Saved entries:
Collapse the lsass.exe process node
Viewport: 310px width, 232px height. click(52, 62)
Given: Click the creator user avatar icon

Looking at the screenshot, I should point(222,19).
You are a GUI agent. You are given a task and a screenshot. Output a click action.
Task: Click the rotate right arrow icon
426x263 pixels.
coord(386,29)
==
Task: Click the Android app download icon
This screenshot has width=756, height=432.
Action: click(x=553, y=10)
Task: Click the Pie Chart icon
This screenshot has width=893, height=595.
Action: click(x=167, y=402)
--
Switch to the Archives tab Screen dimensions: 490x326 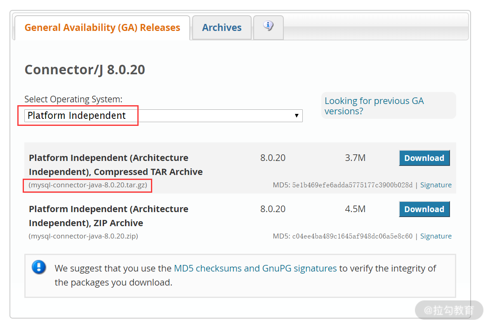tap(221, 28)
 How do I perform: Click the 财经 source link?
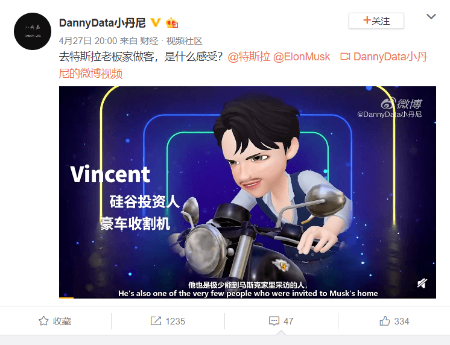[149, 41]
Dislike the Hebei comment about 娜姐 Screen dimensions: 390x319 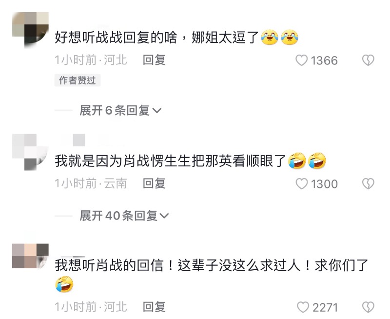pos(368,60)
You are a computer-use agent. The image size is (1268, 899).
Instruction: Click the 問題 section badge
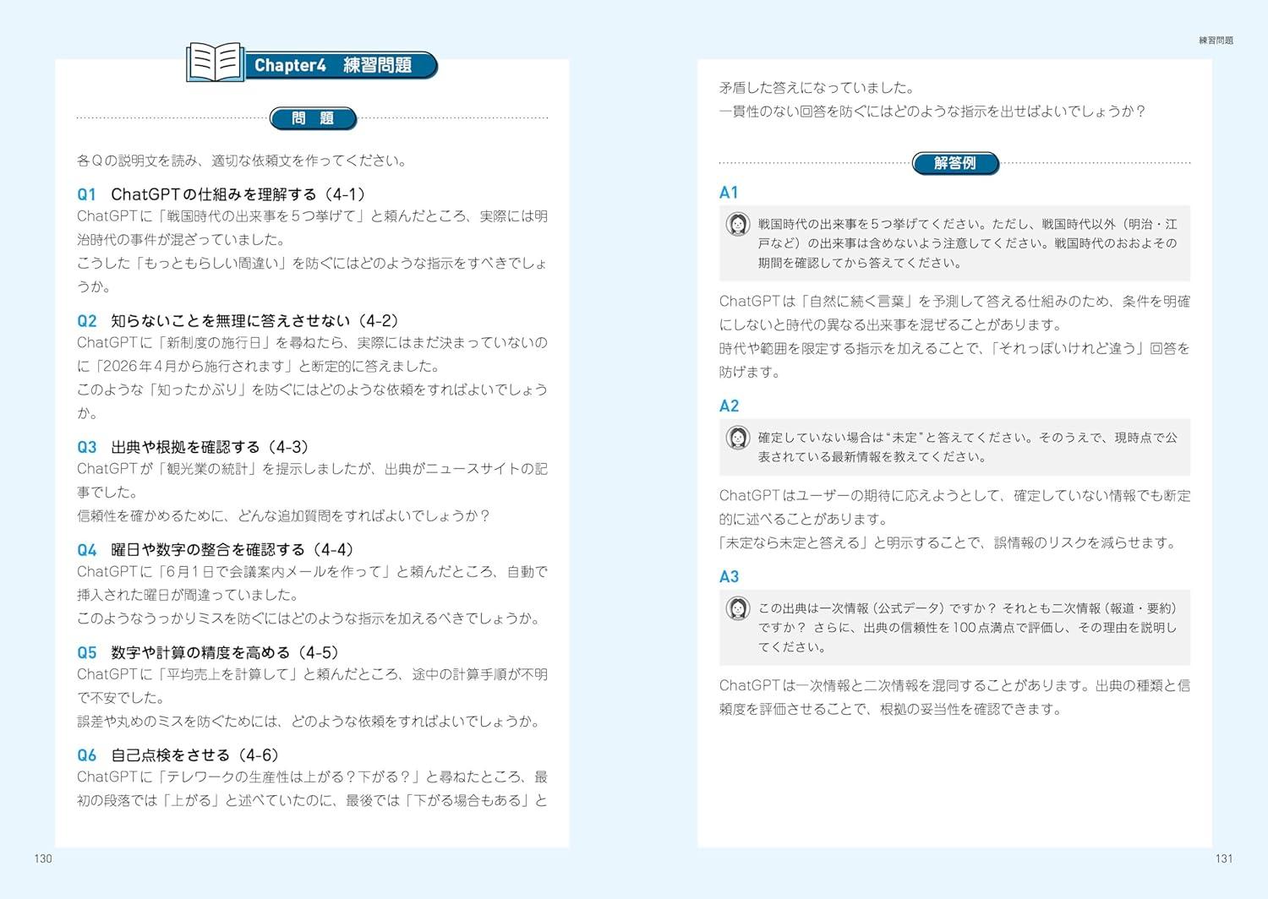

_Exercise objective_: Looking at the entries above, can you reproduce exactly the lines from the one that holds "You are a computer-use" through the one that holds "Instruction: Click the 問題 section badge", and only those?

_Result for this task_:
You are a computer-use agent. The image size is (1268, 899).
Instruction: Click the 問題 section badge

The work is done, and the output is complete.